**Work request**
Go through the data below and copy each line where the word "will" occurs.

**Data extracted from a collection**
'''

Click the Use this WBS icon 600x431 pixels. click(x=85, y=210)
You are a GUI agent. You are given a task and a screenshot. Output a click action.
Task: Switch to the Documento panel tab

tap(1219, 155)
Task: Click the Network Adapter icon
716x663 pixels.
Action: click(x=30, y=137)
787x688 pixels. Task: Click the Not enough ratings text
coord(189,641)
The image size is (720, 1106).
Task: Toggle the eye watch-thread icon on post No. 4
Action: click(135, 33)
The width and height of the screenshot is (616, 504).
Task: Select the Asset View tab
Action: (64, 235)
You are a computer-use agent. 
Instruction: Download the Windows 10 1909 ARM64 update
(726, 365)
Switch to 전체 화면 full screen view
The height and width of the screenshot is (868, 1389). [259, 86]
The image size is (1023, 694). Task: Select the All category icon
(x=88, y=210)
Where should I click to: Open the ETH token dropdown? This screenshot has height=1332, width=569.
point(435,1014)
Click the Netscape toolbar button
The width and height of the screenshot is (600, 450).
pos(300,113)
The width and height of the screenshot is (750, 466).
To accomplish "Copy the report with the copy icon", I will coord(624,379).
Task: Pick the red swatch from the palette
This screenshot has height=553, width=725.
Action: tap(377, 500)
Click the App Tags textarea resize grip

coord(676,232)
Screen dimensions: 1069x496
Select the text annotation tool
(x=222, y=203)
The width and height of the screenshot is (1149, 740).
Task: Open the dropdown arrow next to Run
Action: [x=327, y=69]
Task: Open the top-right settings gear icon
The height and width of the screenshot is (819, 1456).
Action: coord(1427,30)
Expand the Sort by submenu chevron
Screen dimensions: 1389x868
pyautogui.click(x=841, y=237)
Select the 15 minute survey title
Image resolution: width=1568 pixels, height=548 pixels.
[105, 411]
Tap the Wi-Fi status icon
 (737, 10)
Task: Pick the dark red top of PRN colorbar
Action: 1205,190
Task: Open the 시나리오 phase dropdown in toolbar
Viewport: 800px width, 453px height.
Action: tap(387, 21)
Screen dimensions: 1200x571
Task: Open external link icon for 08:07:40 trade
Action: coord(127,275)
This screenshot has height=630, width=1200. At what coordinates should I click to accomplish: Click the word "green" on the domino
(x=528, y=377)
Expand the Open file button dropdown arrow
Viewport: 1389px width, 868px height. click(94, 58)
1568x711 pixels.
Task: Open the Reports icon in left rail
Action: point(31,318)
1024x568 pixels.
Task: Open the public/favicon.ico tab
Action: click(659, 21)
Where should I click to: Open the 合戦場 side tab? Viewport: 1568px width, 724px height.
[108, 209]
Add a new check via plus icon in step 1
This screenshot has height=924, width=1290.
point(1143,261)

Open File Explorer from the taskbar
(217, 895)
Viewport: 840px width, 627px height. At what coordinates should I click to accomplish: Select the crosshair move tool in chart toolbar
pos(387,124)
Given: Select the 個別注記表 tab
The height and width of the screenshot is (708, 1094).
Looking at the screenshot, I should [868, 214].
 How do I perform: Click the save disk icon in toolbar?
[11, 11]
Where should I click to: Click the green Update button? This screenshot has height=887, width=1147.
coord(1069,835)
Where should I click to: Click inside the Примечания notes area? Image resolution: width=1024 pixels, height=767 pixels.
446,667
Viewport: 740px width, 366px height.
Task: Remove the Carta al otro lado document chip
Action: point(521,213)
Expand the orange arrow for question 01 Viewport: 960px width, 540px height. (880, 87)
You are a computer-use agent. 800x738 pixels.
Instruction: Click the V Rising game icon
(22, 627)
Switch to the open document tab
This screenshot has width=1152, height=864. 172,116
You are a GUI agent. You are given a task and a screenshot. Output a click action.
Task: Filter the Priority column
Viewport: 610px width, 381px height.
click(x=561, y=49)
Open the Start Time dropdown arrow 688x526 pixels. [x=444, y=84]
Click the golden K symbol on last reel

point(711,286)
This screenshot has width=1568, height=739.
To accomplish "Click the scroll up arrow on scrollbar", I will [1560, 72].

'''

**Solution to this task**
To accomplish "Copy the report with the copy icon", I will coord(624,379).
To accomplish "Click the scroll up arrow on scrollbar", I will [1560, 72].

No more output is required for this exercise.